An abundant life

I came so that they might have life and have it more abundantly.” So, what do you make of the verse? What generally stands out in the hearing and imagination is “the abundant life.” What does it look like? If we don’t have an idea of what it looks like, how will we know when we have it?

Once upon a time in Kenya, an Englishman visiting the central highlands, discovered a beautiful river. Not too far downstream he came upon the chief of the Kikuyu people enjoying a moment of fishing. The chief had a great spot in the shade, the fishing line was tied around his big toe, and the chief seemed like he was napping more than fishing.

The chief had a beautiful string of trout he had already hooked. The Englishman asked how long he had been fishing; the reply was “maybe an hour. It’s hard to know. The fish keep waking me up.” The visitor was amazed, but was even more amazed when, during the conversation, he heard about the astounding productivity of this river for year-round fishing. He saw such great potential for development. So, with great enthusiasm, he explained to the chief how they could build a fishery on this spot.

“Why would I want to do that?”  “So, your people could have jobs and money”

“What would we want with money” “You could buy things to make your life easier; jewelry for your wives.  You could get the latest and best fishing equipment.”

“What would we do with all these fish?”  “You can start another company to transport the fish to the market in Nakuru and Nairobi – then you would have even more money. And more of the tribe would have jobs. And they could build better homes and schools. Some of your best and brightest children could be educated at Oxford and Cambridge and return home to expand your fishery operations.”

You can imagine how the conversation continued to describe an ever-growing empire of commerce and expanding ideas for the good life for the people of the tribe. The Englishman described to the chief a whole lifetime of this operation.

When the visitor finally took a breath, the chief asked, “And when I have built all this for my people, what will I do?”  The Englishman said, “Why you can retire”

“What would I do then?” “You could live the good life….why….you could go fishing whenever you want.”

I came so that they might have life and have it more abundantly.” So, what do you make of the verse? What generally stands out in the hearing and imagination is “the abundant life.” What does it look like? If we don’t have an idea of what it looks like, how will we know when we have it?

Certainly, advertisers and marketing companies supply images for our consideration. Self-help books will describe how to achieve it. Some of the “prosperity gospel” churches will that financial blessing and physical well-being are always the will of God for you – all you need do is believe… and donate to the church… this increase one’s material wealth and lead to life abundant.

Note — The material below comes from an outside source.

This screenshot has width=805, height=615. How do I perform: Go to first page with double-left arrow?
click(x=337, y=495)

I came so that they might have life and have it more abundantly.” So, what do you make of the verse? Clearly, we Catholic do not profess this “name-it-and-claim-it” understanding of the Good News. We have a whole history of people who would tell you they indeed lived an abundant life, poor and persecuted, and in the end, were martyred for their faith. We hear that in the 2nd reading: “Beloved: If you are patient when you suffer for doing what is good, this is a grace before God. For to this you have been called, because Christ also suffered for you.” A life full of grace before God? I think that would qualify as an abundant life.

How do you understand living an abundant life? The Kikuyu chief knew he was blessed with the gift of that river. Maybe that’s a place to start – what are your blessings in this life. And let me suggest a trajectory for your reflection.

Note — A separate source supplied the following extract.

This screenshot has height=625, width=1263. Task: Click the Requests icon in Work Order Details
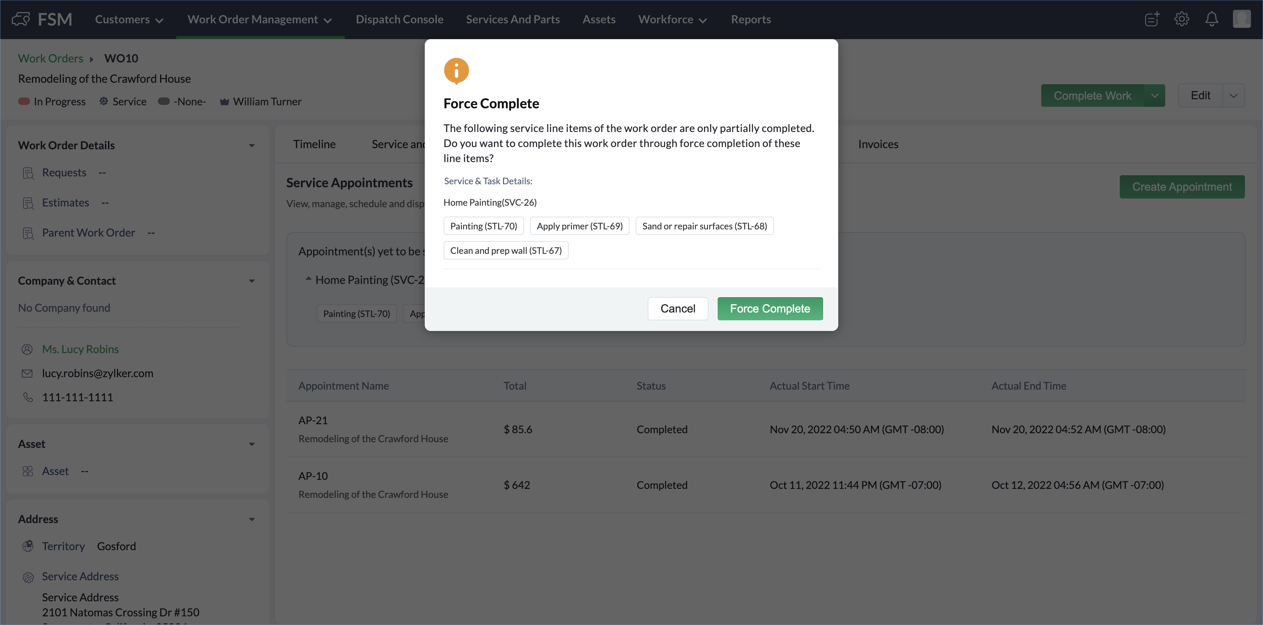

Let’s just start with “life” – especially the newness of life given us in baptism. It is a washing clean with water and the Holy Spirit. It is a life of faith, love, hope, wisdom, understanding, right judgement, courage, knowledge, and reverence. These are the gifts of the Holy Spirit. These are the gifts that God gives in abundance. Are we good stewards of the gifts given us?

What would you want on your tombstone?  Here lies the person who built the largest fishery in the central highlands of Kenya – or – here lies a person of love, wisdom, courage, and a life well lived? I think it is the second case in which the person was a good steward of the gifts given by God – the one who lived in the light of those gifts and handed them on the people of his or her life.

God came that we would be more loving, more hopeful, more, …. more, everything – and would give it all away, knowing there is more where that came from and the Father will richly pour these gifts into the one who asks for more. As the one who asks, your life is fuller. As the one who gives, your life is more abundant.

Abundant life is not about what we have. It’s not about what we get. It’s not about what we claim. Ultimately, abundant life is knowing what we receive as a gift from the Lord and to live knowing we are stewards of those blessings of God.

I came so that they might have life and have it more abundantly.” What does it look like in your life? That understanding is the start of a life lived well, lived abundantly in the blessings of God.